General (abbreviated as Gen.) is the highest attainable and full general rank of the Sri Lankan Army and was created as a direct equivalent of the British military rank of general; it is also considered a four-star rank.

The rank of full general is not always given; this rank is held by a Chief of the Defence Staff (if the chief is appointed from the army and not from the navy or the air force) or is mostly awarded as a ceremonial rank to the Commander of the Army on his day of retirement.

General is a higher rank than lieutenant general, but is lower than field marshal.

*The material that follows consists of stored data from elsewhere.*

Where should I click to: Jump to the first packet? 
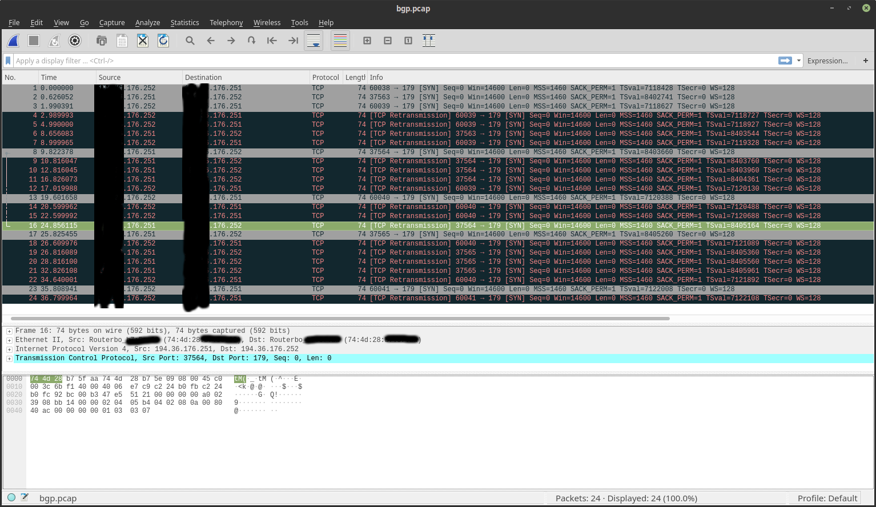272,41
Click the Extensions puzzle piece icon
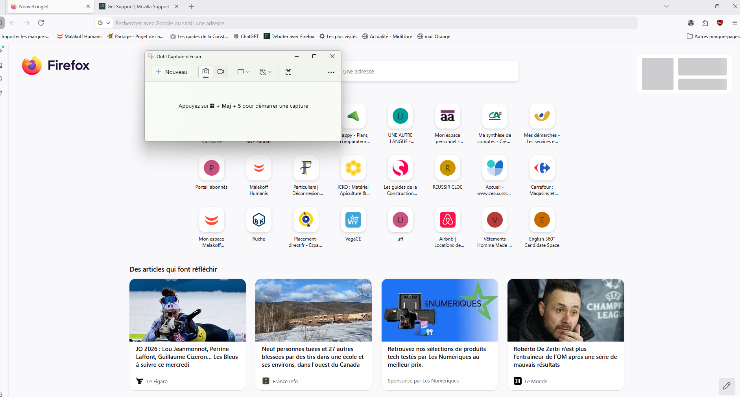This screenshot has width=740, height=397. pos(705,23)
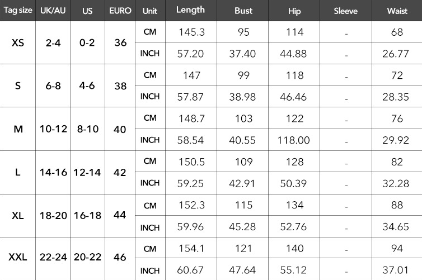Click the Sleeve column header

346,11
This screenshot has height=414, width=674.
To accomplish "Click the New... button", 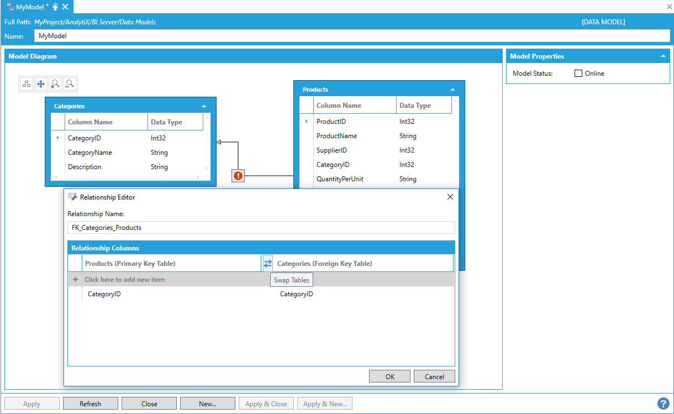I will click(x=208, y=403).

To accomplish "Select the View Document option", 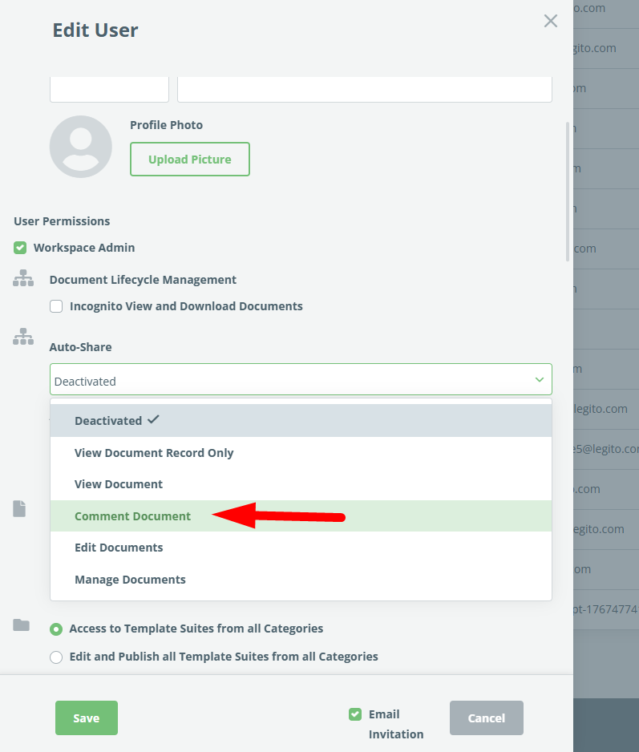I will 119,484.
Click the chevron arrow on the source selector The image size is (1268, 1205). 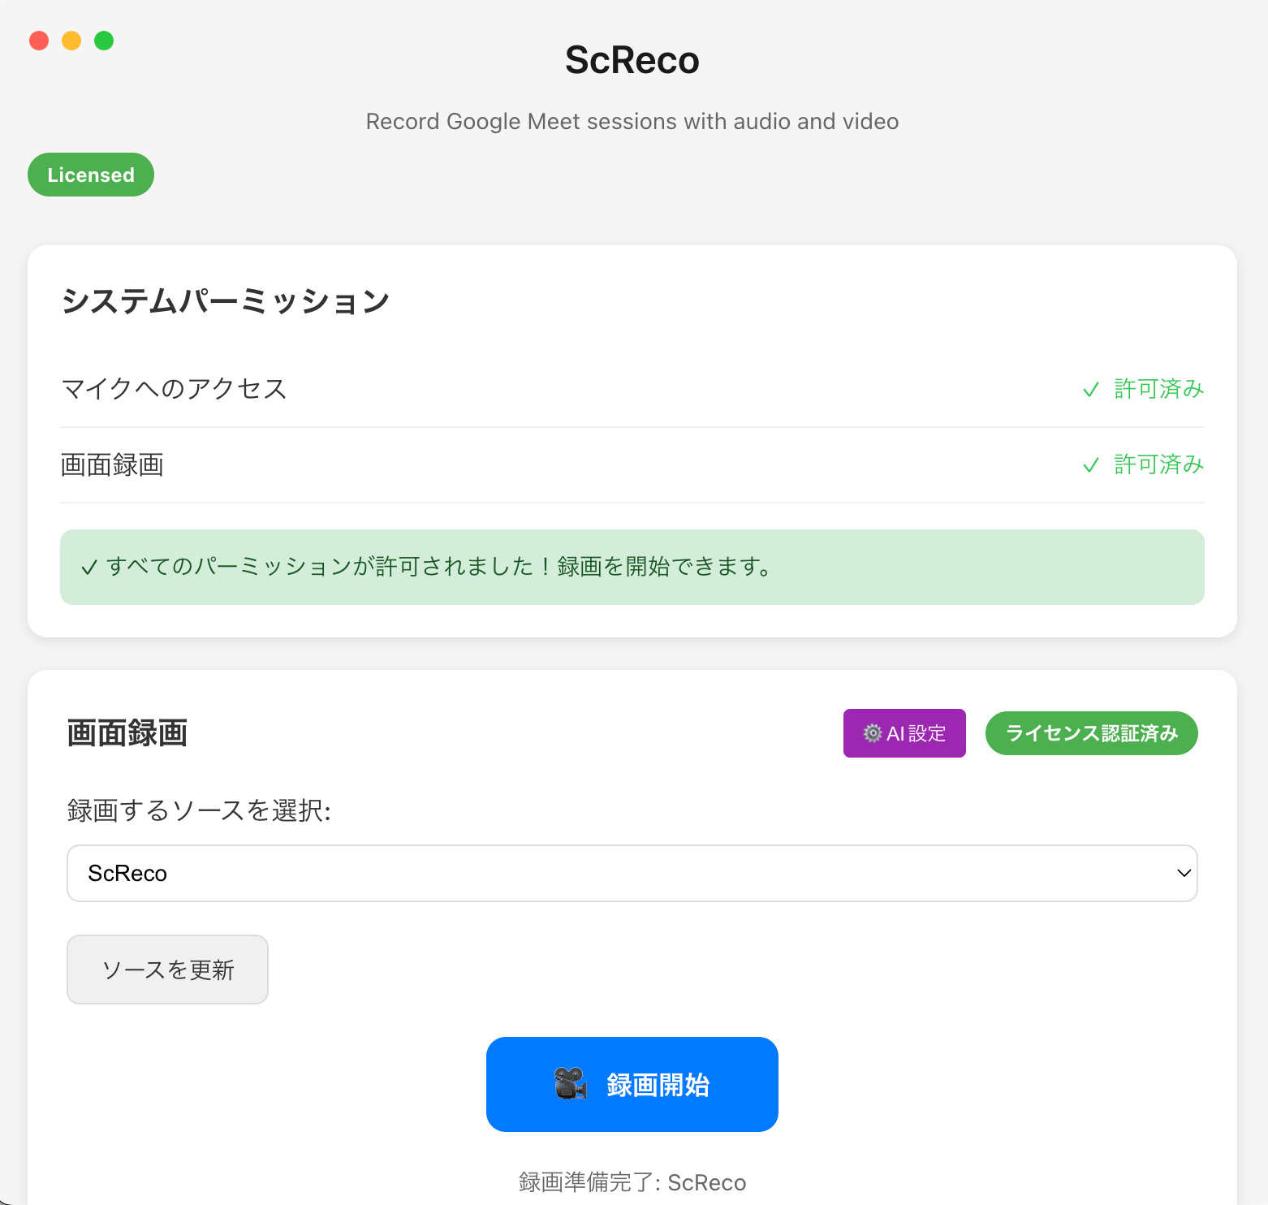pos(1182,873)
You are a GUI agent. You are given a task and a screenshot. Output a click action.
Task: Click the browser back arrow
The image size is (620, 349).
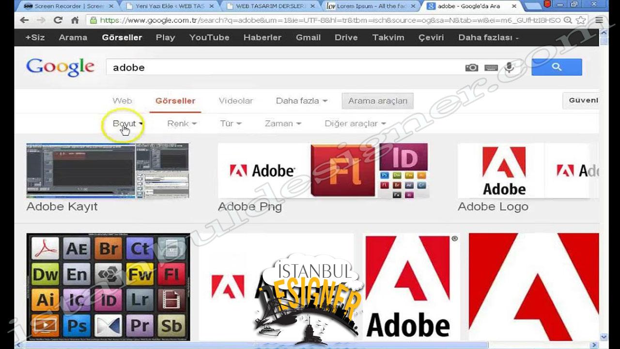click(x=24, y=20)
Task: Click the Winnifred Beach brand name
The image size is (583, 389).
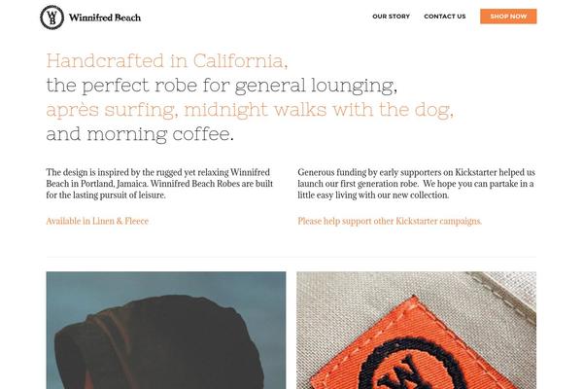Action: click(x=105, y=18)
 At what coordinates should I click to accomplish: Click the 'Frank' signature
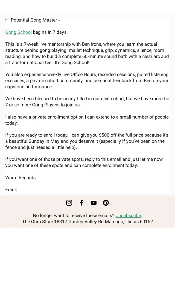click(x=11, y=190)
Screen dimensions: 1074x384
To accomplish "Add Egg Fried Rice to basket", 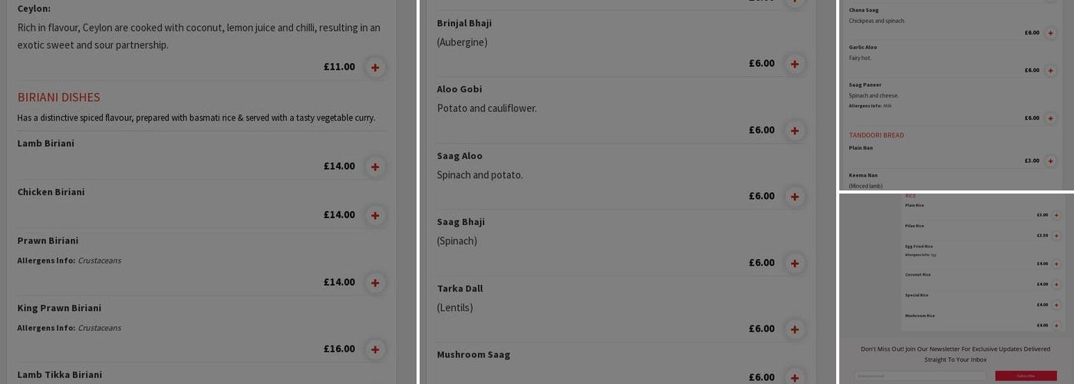I will [x=1056, y=264].
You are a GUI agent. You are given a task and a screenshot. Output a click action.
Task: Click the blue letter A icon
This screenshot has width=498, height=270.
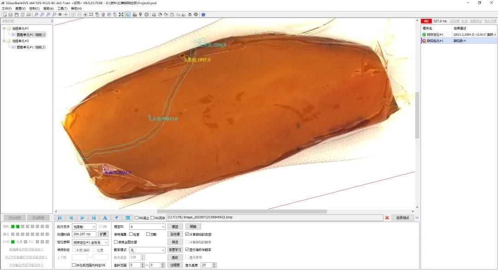(105, 218)
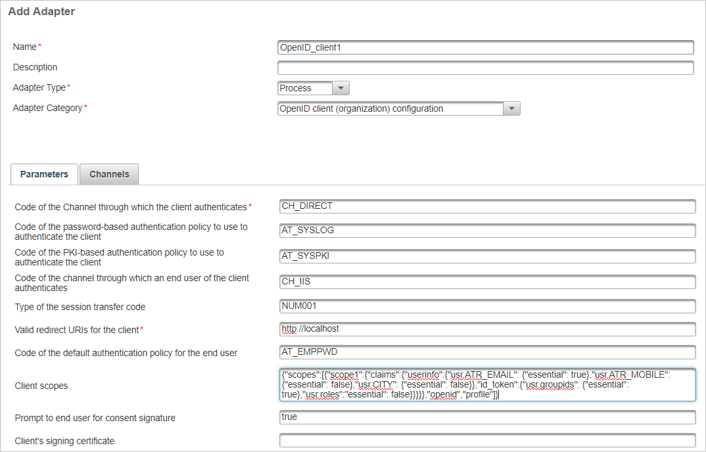Image resolution: width=706 pixels, height=452 pixels.
Task: Click the Name field containing OpenID_client1
Action: click(485, 48)
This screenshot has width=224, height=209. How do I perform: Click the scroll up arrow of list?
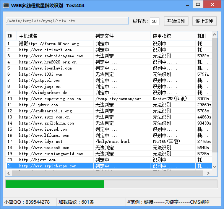[x=214, y=34]
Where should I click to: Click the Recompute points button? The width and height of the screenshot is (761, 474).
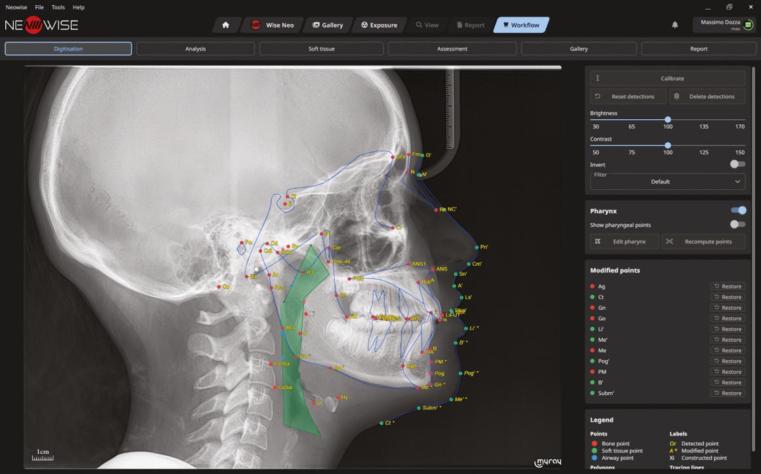(x=703, y=242)
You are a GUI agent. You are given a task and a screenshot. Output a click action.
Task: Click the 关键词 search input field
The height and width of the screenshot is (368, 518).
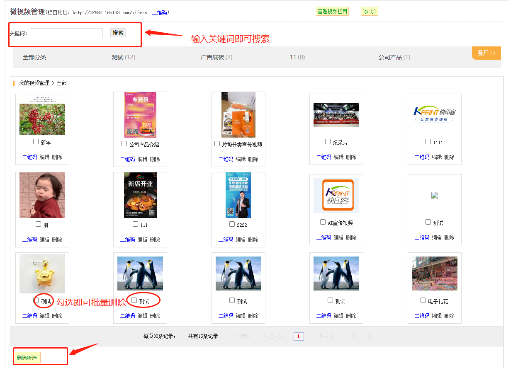click(66, 33)
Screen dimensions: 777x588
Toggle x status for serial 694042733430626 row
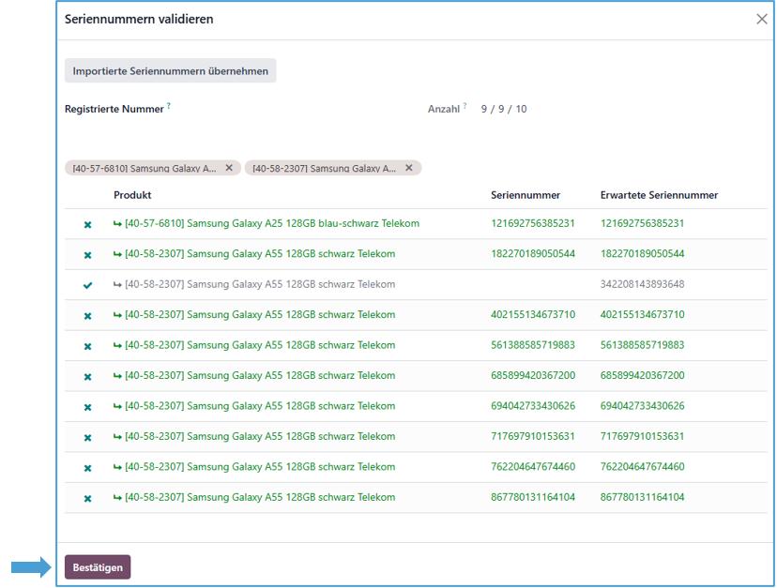pyautogui.click(x=87, y=407)
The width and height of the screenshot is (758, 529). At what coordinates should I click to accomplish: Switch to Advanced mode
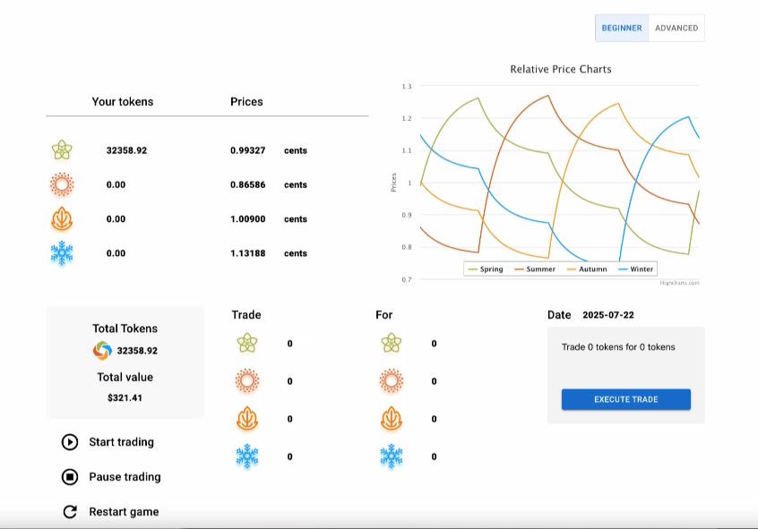676,28
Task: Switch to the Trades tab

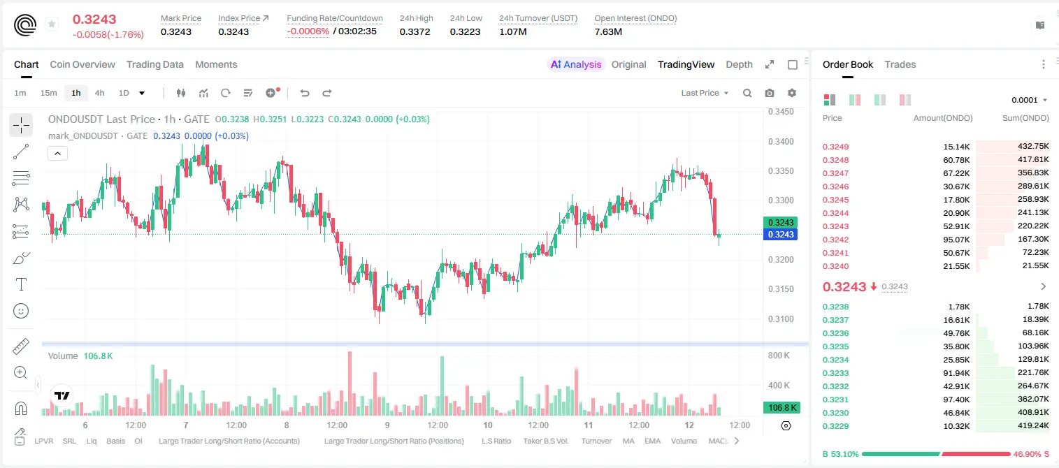Action: 900,64
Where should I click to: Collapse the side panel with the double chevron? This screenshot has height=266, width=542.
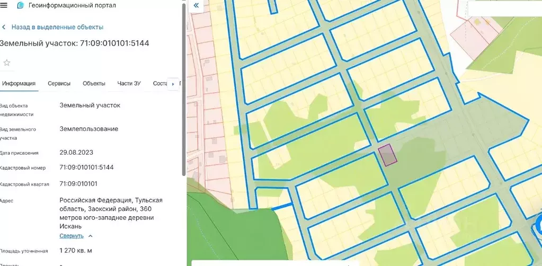tap(196, 5)
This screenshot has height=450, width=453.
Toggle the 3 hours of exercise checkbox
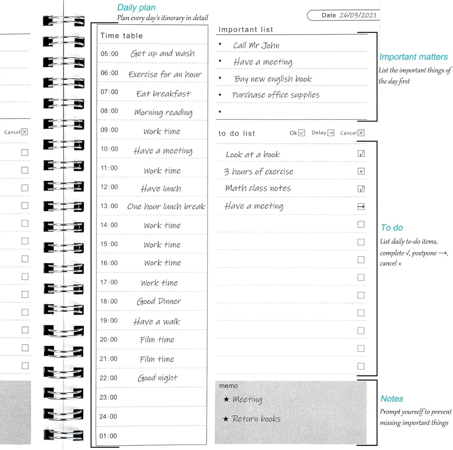[x=361, y=171]
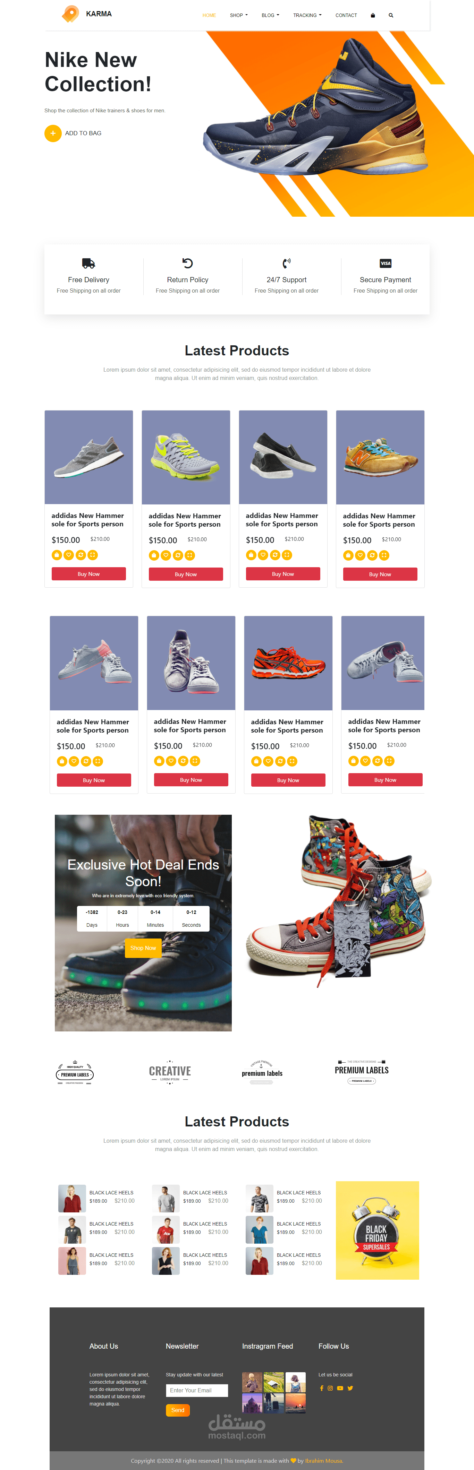This screenshot has height=1470, width=474.
Task: Open the Contact menu item
Action: 346,15
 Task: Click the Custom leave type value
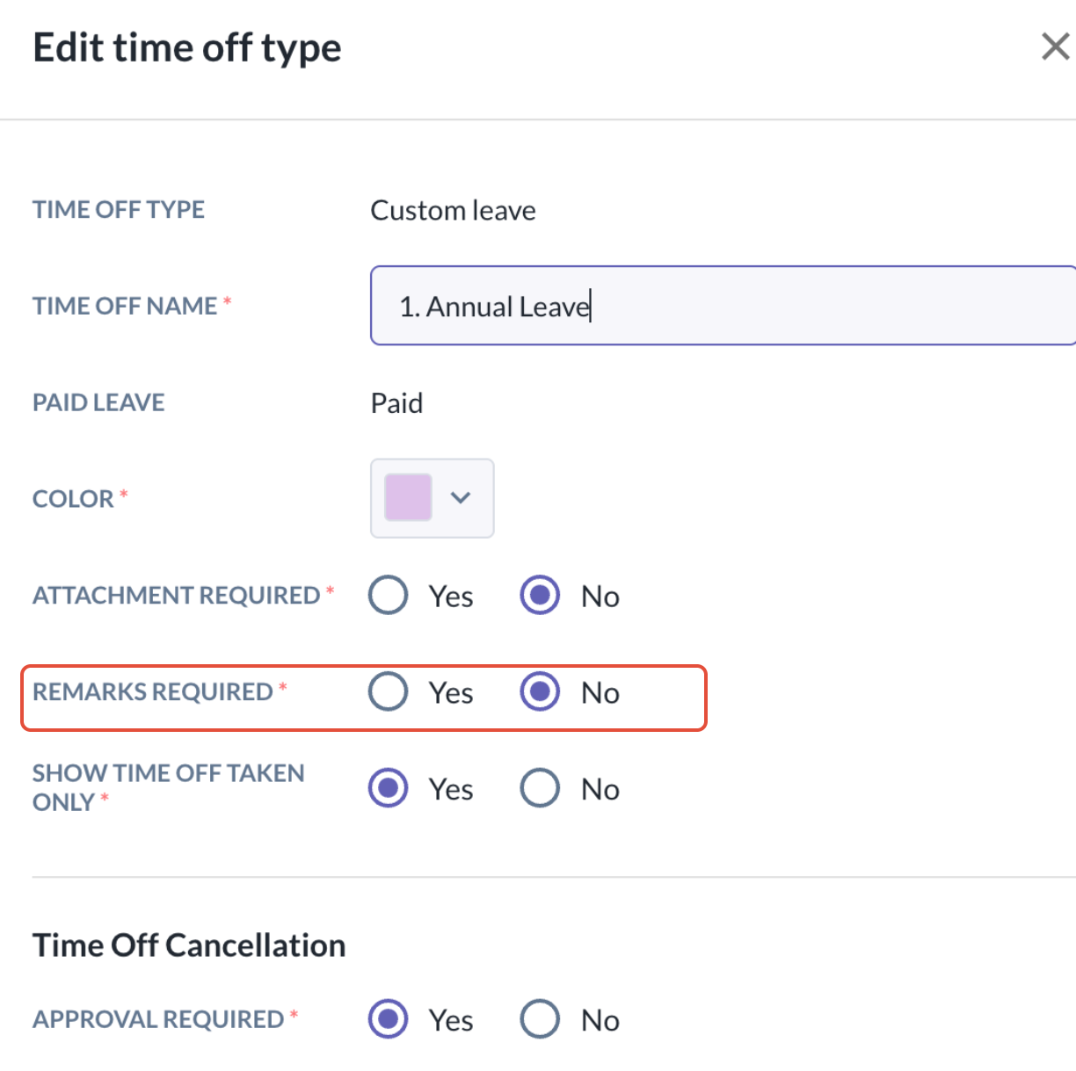point(453,211)
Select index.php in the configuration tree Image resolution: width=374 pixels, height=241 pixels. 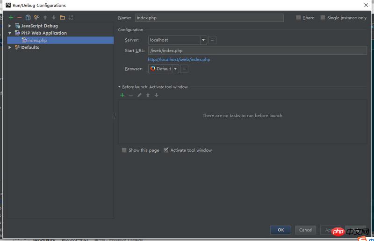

General is the equivalent of Admiral in the Sri Lanka Navy and Air Chief Marshal in the Sri Lanka Air Force.

History
When the Ceylon Army was formed the rank of general was the highest rank defined under the Army Act of 1949. Since the formation the British Army officer heading the army held the rank of brigadier and the first Ceylonese officer to command the army, Anton Muttukumaru was promoted to the rank of major general in 1958.

In 1974, then commander of the army, Sepala Attygalle was promoted to the rank of lieutenant general and ever since then all serving commanders of the army held the rank of lieutenant general, customarily promoted to the rank on appointment to the post of commander of the army.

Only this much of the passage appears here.